- Disney shares edged higher after the company’s Q3 report
- Commentary from management appeared to convince investors the company is making significant progress with its cost savings initiatives
- Could the stock be on the verge of moving up now?
Walt Disney (NYSE:DIS) shares rose more than 3% in early Thursday trade after the entertainment giant reported better-than-expected results for the third quarter and offered an upbeat outlook.
Disney reported Disney+ subscribers for the fourth quarter that beat the average analyst estimate. The company said it had 150.2 million subscribers at the end of the quarter, a figure over 3 million higher compared to the consensus.
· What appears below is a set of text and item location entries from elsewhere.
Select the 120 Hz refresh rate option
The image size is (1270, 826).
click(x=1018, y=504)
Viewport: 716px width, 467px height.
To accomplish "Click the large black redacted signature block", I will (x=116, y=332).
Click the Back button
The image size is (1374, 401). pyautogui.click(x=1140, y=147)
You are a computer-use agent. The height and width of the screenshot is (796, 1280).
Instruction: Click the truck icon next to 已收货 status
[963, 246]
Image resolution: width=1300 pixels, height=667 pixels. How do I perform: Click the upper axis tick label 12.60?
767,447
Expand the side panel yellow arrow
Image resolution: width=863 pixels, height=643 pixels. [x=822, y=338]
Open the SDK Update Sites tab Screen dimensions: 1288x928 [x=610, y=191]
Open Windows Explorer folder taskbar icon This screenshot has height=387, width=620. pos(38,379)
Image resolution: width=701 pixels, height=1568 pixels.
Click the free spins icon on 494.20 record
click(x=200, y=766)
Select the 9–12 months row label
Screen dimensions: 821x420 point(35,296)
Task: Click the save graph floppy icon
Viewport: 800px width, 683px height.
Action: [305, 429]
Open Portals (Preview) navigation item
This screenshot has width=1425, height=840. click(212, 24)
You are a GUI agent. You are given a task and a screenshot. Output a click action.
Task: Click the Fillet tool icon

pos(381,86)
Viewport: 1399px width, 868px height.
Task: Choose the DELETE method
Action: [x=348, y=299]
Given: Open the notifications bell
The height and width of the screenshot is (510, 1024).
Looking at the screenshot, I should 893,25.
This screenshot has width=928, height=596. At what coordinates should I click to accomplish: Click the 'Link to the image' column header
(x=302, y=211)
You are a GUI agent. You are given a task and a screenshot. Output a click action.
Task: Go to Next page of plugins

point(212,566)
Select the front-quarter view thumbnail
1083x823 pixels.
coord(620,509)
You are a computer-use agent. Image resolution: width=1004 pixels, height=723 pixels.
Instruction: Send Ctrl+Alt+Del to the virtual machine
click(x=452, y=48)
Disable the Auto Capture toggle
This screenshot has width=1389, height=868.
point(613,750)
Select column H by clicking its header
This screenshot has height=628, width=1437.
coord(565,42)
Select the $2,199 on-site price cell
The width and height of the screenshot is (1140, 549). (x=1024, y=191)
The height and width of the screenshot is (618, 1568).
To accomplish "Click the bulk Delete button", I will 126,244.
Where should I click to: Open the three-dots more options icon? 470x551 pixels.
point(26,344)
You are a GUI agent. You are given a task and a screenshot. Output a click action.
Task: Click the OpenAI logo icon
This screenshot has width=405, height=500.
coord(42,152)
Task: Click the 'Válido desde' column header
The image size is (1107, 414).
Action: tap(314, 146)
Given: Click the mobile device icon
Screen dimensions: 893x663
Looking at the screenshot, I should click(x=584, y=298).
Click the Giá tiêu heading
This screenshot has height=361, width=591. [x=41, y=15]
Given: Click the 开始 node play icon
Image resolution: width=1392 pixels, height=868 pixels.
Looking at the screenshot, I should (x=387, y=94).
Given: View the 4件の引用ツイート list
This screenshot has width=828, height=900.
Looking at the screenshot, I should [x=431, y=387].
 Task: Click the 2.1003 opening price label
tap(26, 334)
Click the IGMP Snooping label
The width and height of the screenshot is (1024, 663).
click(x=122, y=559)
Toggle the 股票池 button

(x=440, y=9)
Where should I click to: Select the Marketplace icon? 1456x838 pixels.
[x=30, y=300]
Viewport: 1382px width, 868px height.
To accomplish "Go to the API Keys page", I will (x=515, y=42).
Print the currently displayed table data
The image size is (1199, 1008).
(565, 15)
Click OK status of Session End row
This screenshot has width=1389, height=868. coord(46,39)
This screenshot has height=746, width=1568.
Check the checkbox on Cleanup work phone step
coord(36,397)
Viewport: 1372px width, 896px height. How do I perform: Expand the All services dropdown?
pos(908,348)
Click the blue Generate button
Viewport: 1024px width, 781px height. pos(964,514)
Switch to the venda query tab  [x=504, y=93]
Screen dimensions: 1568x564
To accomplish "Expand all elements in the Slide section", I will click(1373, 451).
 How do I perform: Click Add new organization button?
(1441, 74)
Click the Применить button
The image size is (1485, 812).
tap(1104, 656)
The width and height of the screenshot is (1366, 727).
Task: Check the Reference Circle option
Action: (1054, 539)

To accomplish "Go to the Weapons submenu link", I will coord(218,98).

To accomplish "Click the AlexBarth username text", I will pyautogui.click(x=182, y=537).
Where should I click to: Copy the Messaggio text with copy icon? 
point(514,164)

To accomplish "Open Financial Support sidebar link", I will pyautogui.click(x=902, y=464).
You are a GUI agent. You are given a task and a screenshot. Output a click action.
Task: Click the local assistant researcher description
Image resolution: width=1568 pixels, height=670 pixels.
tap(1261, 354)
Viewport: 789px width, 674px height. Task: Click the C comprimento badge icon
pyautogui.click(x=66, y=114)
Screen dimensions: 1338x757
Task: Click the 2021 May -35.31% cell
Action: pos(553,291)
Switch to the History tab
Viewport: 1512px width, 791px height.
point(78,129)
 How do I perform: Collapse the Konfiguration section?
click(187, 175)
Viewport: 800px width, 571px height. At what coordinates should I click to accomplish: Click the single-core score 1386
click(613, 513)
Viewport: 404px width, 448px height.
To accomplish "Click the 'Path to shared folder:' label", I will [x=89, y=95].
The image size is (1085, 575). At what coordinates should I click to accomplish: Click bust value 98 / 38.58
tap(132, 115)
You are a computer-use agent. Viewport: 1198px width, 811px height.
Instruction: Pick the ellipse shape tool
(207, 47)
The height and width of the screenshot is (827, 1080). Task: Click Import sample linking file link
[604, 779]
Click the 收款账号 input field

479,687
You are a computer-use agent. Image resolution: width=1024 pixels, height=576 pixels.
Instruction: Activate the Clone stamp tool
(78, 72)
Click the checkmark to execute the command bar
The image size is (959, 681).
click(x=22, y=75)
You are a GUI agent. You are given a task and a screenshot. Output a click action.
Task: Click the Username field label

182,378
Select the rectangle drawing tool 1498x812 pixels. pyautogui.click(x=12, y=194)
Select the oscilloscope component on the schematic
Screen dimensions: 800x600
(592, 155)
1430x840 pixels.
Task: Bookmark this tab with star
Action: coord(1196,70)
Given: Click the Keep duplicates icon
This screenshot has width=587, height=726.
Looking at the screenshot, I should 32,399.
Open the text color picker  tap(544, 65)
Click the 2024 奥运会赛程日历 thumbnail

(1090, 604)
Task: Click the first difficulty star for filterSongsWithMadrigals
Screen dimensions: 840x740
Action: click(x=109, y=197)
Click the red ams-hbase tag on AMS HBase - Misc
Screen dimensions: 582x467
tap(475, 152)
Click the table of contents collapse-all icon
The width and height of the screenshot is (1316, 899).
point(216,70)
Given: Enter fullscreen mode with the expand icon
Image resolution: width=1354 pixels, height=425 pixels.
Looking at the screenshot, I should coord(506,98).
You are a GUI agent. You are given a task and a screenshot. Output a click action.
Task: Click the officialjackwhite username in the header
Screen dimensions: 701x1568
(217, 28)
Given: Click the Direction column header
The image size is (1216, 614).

How Disney Performed in Q3
Disney earned 82 cents per share in the quarter to easily overcome the average analyst estimate of 69 cents. Revenue jumped 5.4% to $21.24 billion, missing the expected $21.43 billion.
The top-line weakness was driven by lower entertainment revenue – $9.52 billion vs. $9.77 billion expected. Experiences revenue came in at $8.16 billion, somewhere in line with expectations, while Sports revenue was reported at $3.91 billion.
While the Entertainment segment missed analyst expectations for revenue, it easily topped operating income estimates – $236 million vs $165 million expected. Experiences generated an additional $1.76 billion while Sports added a further $981 million in Q3 operating income. Overall, Disney generated almost $3 billion in Q3 operating income.
Robert A. Iger, Chief Executive Officer, The Walt Disney Company said:
“Our results this quarter reflect the significant progress we’ve made over the past year,”
“While we still have work to do, these efforts have allowed us to move beyond this period of fixing and begin building our businesses again.”
Disney said results were impacted by changes totaling $1.02 billion, mostly consisting of $721 million of goodwill impairments related to the general entertainment and international sports linear networks.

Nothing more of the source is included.